Ramón Gómez de la Serna


Irene Andres-Suárez, Antología del microrrelato español (1906-2011). El cuarto género narrativo, Cátedra, Madrid, 2013, p. 127.

Amor de altura

domingo, 2 de marzo de 2014
Acróbata con ramo de flores, Marc Chagall

AMOR DE ALTURA

   El Circo Kornilenko se dejó en la ciudad un campo de sonrisas sembradas en los niños y a Katia, su trapecista, ahora tenaz labradora de mi interior. Pero, como apagados los focos suele relucir el barro, nuestra relación caminaba con decidido temblor hacia la cuerda floja. Ya no sólo me acertaba el cuchillo del bielorruso: no terminábamos de entendernos sobre la pira en que deberían arder todos los idiomas.
   Aquel vistazo a una azotea logró reconducir la función.
   —Llévame al cielo —bramaron sus pupilas. No repliqué más que con mis manos, rozando sobre el muro el vértigo de su piel, preludio al éxtasis de un abismo inmensurable. Sabiendo nuestras las sábanas del aire, desde entonces buscábamos cualquier muralla, tejado o alféizar para dibujar alas al deseo desgarrado.

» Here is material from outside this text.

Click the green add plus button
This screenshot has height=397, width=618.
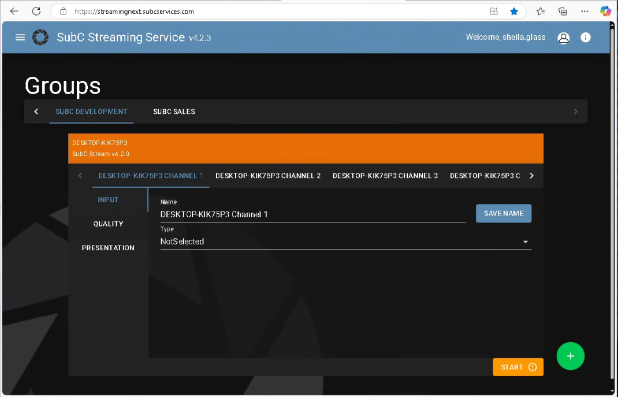pos(570,356)

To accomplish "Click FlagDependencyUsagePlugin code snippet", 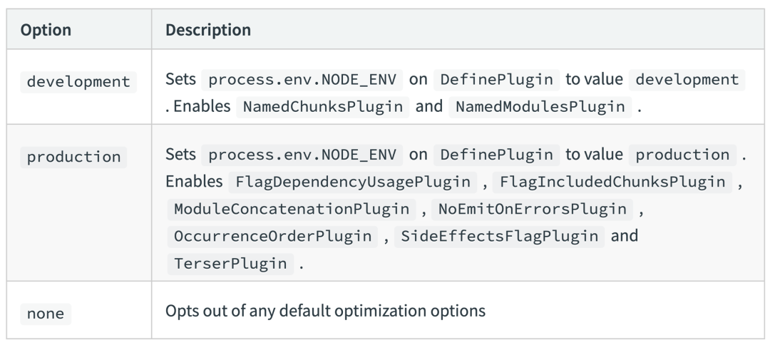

   Era apenas un tercero. Con la fogosidad como mordaza al crujido de los escalones, no advertimos que aquella cornisa jugaba a perdurar con la misma solidez de un castillo de naipes. Acunada entre mis brazos y el vacío, su boca se deslizaba por mi pecho, exploradora de una selva en la que sabía cierto el botín. Su pie derecho buscó apoyo más atrás, y sin red, sin el aliento ahogado del público, todo ocurrió muy rápido. Demasiado para regurgitar mis palabras mascadas y gritar que la quería, que la había amado desde que vi sus ojos tristes alumbrar la pintura carcomida del trapecio. Demasiado, también, para impedir que una blancuzca llovizna de placer a destiempo destiñera el lienzo en sangre del asfalto.